_Exercise_
Where does the word "toolbar" show up in the data? Please find each such line and copy it.

_Records for processing_
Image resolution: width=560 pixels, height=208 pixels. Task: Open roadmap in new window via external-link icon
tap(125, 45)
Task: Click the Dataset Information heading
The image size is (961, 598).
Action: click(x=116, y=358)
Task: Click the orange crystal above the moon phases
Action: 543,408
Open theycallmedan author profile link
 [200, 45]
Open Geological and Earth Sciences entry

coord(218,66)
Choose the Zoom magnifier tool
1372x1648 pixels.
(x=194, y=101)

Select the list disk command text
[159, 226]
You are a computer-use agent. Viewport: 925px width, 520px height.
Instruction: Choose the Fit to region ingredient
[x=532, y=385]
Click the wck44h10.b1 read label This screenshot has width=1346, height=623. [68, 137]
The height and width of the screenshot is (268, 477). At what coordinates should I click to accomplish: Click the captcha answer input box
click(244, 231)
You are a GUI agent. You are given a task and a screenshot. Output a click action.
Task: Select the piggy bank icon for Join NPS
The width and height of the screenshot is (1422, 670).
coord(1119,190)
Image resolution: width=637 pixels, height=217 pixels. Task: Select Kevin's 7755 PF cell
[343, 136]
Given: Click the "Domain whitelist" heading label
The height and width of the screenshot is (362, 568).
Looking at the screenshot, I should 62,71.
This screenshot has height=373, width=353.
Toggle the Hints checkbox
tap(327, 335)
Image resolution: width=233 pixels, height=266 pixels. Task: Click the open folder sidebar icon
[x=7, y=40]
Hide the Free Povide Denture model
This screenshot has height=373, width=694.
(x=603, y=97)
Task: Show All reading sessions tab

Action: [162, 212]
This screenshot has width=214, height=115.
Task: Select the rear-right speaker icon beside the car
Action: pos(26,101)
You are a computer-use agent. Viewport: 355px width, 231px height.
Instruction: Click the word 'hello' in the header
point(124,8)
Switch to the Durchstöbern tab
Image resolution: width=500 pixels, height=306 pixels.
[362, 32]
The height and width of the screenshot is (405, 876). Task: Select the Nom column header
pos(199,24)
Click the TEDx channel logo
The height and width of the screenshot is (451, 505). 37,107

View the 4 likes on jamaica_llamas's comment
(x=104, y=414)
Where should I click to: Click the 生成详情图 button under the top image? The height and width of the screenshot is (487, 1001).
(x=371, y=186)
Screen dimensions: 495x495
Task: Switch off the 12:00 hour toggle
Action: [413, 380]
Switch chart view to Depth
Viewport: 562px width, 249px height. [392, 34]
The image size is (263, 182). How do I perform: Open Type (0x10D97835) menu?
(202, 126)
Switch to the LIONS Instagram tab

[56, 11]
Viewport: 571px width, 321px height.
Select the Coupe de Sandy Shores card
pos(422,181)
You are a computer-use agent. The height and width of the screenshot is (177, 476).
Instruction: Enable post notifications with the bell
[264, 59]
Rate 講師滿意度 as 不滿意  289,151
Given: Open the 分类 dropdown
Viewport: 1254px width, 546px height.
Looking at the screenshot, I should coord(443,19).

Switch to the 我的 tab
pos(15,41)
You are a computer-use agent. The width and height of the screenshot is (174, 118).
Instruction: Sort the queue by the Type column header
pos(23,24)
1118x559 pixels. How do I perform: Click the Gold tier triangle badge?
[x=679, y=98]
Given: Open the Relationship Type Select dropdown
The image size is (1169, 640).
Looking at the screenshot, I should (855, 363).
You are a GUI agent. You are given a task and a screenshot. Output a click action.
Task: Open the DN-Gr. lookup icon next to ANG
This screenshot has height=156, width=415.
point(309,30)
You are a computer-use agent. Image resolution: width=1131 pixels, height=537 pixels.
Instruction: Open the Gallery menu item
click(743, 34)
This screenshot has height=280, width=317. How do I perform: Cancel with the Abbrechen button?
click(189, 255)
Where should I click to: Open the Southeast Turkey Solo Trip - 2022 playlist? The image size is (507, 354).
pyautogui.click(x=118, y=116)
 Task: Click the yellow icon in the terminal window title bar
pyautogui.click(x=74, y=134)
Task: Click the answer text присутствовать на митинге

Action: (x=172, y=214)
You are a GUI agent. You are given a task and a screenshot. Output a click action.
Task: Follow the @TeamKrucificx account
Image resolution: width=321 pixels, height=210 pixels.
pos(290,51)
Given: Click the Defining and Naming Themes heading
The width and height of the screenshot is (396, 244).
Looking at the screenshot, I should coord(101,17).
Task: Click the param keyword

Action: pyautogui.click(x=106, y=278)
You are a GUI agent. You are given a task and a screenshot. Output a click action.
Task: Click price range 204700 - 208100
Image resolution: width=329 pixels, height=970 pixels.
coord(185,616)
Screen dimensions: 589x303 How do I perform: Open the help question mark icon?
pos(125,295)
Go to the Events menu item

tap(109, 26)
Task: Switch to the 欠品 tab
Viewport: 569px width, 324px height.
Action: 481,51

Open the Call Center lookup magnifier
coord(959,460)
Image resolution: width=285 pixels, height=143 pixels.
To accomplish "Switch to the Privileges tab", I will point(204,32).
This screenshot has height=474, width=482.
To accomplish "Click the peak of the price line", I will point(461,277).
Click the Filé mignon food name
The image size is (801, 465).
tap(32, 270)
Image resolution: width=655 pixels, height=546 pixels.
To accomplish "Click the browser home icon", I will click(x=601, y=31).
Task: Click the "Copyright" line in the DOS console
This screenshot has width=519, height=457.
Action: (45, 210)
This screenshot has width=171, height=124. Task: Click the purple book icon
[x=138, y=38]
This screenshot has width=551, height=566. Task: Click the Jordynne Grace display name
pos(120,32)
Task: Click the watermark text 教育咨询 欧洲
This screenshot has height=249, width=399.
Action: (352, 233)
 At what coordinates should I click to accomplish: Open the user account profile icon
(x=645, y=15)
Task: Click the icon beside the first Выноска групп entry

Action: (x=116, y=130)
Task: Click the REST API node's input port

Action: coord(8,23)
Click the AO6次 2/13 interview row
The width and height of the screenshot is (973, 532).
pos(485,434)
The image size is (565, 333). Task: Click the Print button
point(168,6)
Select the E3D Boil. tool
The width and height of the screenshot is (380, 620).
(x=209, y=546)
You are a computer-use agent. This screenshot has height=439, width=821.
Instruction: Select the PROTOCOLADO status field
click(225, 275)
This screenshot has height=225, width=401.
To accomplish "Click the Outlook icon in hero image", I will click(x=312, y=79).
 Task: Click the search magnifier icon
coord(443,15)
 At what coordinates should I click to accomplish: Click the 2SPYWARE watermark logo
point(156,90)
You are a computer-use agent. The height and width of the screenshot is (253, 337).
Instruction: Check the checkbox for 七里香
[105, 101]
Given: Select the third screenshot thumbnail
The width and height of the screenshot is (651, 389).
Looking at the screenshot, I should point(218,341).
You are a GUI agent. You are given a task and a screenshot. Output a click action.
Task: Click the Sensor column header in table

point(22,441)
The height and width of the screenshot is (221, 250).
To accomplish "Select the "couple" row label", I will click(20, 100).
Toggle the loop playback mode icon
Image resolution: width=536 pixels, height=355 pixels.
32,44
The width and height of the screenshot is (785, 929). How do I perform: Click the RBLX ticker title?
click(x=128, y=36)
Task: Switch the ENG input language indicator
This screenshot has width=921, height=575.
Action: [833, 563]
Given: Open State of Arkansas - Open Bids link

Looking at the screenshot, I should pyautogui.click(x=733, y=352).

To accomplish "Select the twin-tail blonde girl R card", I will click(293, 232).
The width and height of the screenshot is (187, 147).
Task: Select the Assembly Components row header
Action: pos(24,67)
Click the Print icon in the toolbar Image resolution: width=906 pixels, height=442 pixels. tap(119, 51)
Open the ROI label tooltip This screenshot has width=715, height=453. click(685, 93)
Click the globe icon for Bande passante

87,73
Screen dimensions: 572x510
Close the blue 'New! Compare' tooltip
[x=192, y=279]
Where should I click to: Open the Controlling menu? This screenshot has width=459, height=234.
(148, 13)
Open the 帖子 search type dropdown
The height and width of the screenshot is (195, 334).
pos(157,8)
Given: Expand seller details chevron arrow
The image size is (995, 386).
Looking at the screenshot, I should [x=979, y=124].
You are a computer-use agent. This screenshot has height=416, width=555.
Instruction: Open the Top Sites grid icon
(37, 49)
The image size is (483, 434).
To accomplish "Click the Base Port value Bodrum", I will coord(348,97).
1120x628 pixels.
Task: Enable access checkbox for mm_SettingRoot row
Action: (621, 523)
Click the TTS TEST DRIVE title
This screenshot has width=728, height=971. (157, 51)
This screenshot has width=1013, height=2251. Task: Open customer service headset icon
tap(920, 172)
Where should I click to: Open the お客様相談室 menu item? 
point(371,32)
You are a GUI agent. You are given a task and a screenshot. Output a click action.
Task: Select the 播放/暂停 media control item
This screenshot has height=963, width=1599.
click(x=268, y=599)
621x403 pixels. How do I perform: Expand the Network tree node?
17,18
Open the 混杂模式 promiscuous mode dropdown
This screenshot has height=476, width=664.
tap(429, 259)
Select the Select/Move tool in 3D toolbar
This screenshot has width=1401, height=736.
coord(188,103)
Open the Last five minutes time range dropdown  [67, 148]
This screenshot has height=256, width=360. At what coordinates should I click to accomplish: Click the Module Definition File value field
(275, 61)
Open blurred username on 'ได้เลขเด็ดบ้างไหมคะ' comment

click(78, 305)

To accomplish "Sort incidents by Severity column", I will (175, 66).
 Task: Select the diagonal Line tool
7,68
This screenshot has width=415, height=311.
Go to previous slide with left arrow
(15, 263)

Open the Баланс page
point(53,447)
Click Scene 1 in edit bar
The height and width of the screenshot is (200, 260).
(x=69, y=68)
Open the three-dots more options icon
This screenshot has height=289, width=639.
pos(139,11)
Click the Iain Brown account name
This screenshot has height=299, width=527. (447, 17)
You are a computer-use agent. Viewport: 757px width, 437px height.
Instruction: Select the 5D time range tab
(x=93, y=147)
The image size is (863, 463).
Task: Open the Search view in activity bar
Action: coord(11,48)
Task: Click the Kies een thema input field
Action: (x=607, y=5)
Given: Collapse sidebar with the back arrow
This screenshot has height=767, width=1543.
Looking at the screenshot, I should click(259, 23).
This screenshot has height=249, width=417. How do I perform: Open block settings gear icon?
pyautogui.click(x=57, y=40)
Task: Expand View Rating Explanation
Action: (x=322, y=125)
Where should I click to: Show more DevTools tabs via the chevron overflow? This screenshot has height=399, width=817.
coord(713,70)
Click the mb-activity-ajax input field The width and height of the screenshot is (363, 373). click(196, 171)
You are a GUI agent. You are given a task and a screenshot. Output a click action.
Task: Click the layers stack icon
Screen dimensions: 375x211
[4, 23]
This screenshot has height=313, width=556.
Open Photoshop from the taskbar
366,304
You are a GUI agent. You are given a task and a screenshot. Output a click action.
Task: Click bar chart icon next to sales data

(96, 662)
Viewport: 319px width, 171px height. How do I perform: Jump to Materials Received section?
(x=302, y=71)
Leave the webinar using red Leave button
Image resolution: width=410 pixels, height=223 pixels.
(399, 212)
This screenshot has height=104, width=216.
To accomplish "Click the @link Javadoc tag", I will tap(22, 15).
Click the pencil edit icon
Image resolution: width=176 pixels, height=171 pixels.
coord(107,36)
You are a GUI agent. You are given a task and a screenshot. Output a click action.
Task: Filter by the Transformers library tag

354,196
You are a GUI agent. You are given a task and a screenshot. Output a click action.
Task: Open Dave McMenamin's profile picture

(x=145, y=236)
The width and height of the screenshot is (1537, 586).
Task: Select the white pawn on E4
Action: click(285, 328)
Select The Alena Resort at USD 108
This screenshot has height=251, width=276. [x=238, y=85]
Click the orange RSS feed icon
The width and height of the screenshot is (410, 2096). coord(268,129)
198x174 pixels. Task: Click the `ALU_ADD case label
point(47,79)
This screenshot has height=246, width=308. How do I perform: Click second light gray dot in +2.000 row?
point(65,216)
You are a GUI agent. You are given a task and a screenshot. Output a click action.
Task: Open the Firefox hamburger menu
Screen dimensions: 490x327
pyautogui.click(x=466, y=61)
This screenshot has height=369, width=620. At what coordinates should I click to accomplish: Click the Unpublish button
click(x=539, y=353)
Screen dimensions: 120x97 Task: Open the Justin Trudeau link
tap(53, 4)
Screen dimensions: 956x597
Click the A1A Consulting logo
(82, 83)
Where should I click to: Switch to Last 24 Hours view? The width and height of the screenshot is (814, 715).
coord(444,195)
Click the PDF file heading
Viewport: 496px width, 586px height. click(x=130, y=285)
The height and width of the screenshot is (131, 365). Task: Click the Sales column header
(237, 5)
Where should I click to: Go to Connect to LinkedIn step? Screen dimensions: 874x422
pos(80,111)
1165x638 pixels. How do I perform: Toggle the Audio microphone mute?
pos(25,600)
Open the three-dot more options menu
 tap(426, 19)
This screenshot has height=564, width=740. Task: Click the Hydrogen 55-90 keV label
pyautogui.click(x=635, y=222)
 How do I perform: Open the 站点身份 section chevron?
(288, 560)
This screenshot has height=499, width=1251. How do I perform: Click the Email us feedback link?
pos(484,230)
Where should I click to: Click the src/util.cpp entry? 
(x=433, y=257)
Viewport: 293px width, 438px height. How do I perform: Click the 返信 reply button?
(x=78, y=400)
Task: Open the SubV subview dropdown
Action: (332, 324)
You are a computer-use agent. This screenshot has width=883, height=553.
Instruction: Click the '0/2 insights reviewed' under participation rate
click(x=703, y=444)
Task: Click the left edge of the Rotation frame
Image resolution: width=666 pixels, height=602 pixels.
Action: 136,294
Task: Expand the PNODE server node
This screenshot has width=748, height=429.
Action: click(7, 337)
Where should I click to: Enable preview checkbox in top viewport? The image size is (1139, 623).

_Expected answer_
Click the Print icon in the toolbar Image resolution: width=906 pixels, height=442 pixels. tap(119, 51)
Select the Select/Move tool in 3D toolbar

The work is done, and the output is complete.